Sources close to Kılıçdaroğlu argue that no ordinary or extraordinary congress can be held until the annulment decision becomes final at the Supreme Court of Appeals. They say that even if Özel’s team gathers the required signatures, the congress request cannot be processed.

İstanbul MP Emre rejected that position, saying the CHP had no choice but to hold a congress immediately because the court ruling had left the party’s last valid congress as the one held in July 2020.

He said the annulment of the party’s November 2023 congress and subsequent congresses meant the CHP could be deemed to have failed to hold its ordinary congresses within the legally required period.

“This is very clear,” Emre said, arguing that if the six-year period expires in July 2026, the party could lose its right to contest elections.

A 2022 amendment to Turkey’s Law on Political Parties changed the rules on election eligibility, stipulating that political parties that fail to hold their district, provincial and grand congresses twice in a row lose their qualification to run in elections.

Emre also said the appeal process could be resolved quickly if there was the political will to clear the way for a congress.

Emre said any legal obstacle to a congress could be removed if the appeal process at Turkey’s Supreme Court of Appeals is ended, which would make the ruling final and lift the interim measure.

The leadership crisis began on May 21, when the 36th Civil Chamber of the Ankara Regional Court of Justice annulled the CHP’s 38th Ordinary Congress, where Özel defeated Kılıçdaroğlu in November 2023 and became party chairman.

The court ruled that the congress was legally invalid and ordered Kılıçdaroğlu and the party bodies elected under his leadership to return to office as an interim measure. The ruling also temporarily removed Özel and the current party administration from office.

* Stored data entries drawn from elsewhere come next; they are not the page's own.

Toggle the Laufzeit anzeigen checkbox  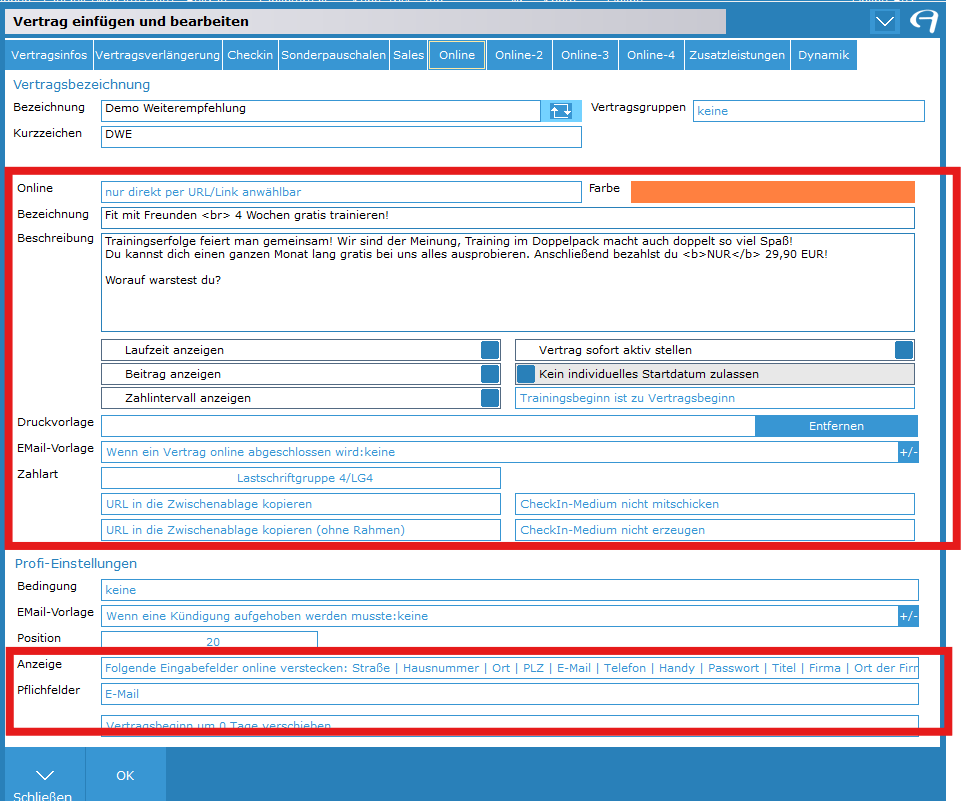tap(490, 350)
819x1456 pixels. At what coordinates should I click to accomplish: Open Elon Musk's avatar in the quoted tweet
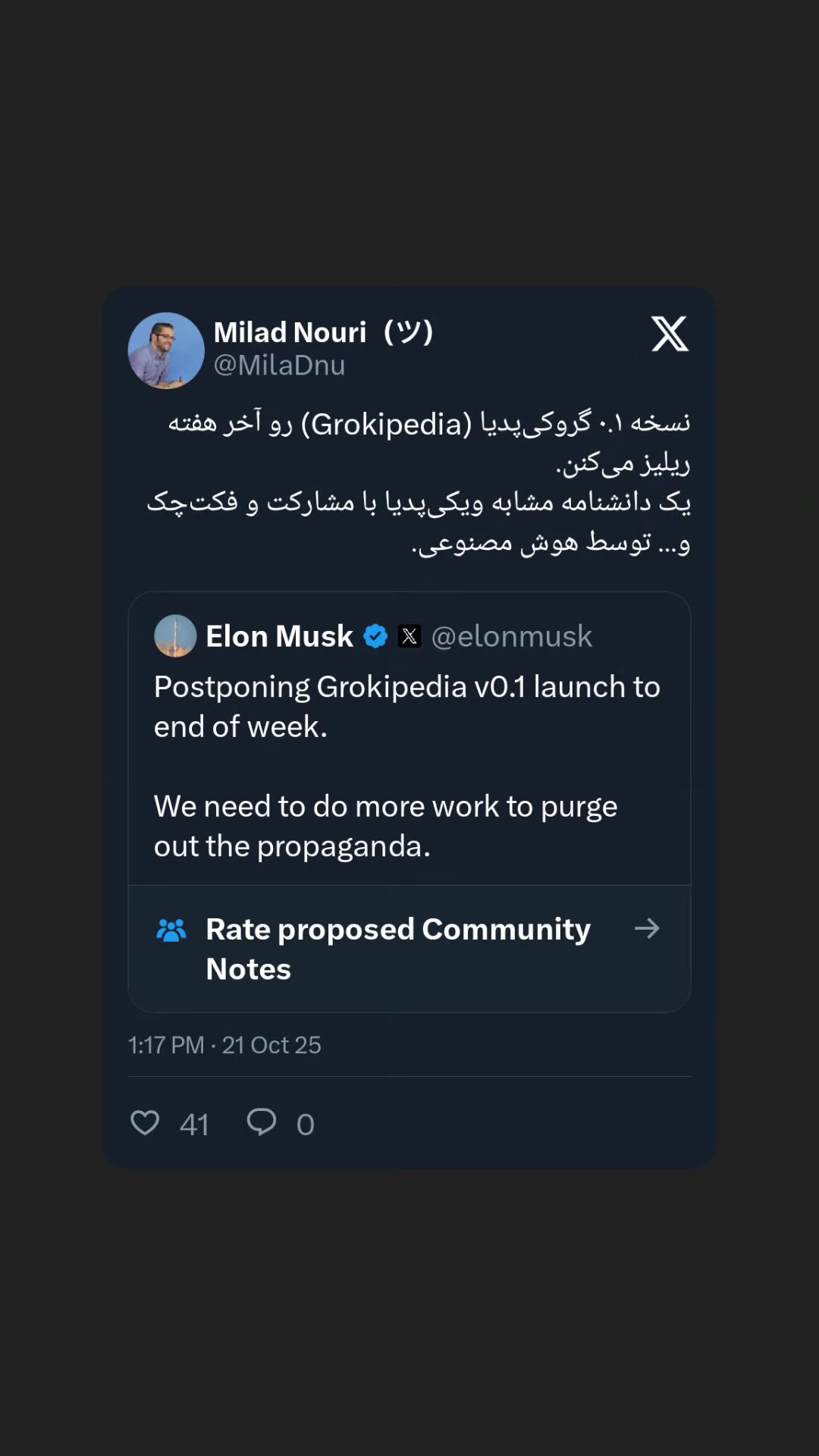pyautogui.click(x=175, y=635)
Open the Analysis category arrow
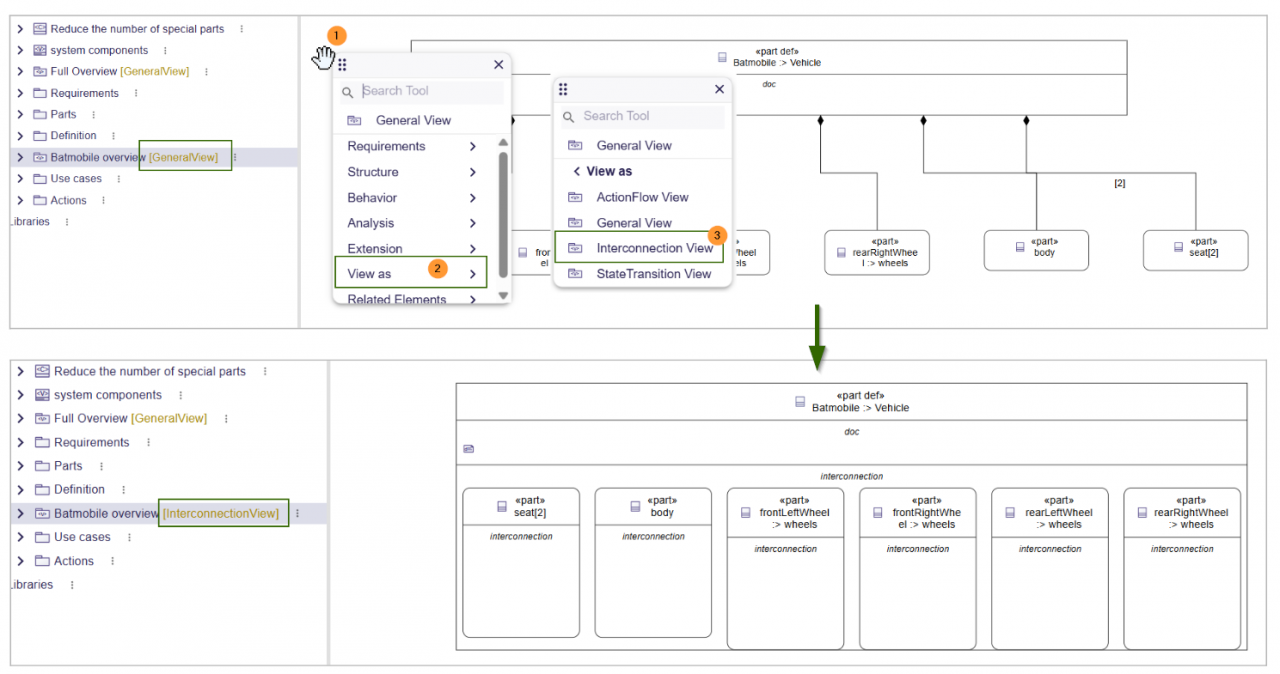 pos(472,223)
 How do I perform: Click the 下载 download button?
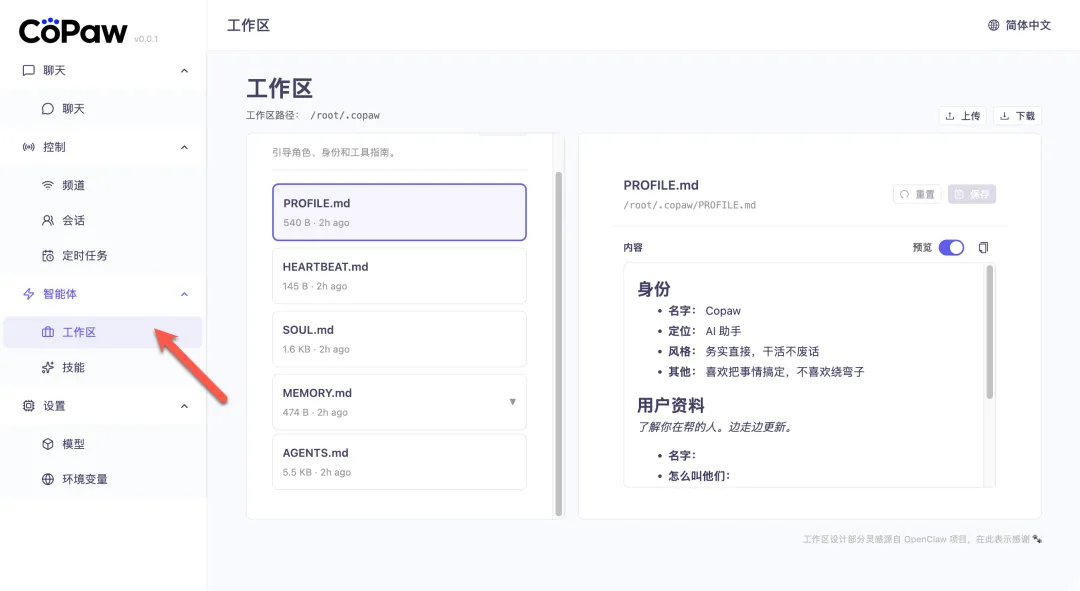tap(1017, 116)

The case concerns allegations of irregularities in the 2023 leadership vote, including claims of vote buying and manipulation. The CHP denies wrongdoing and says the lawsuits are part of a broader judicial campaign to weaken the party after its major gains in the March 2024 local elections.

The CHP has been under growing legal and political pressure since those elections, with more than 20 of its mayors and hundreds of municipal officials detained or arrested in investigations the party says are politically motivated.

İstanbul Mayor Ekrem İmamoğlu, Erdoğan’s most prominent political rival and the CHP’s presidential candidate, was arrested in March 2025 on corruption and terrorism-related charges that he denies.

Kılıçdaroğlu led the CHP from 2010 until 2023, when he lost the leadership to Özel after his defeat to Erdoğan in that year’s presidential election. Özel later led the party to its strongest local election result in decades in 2024.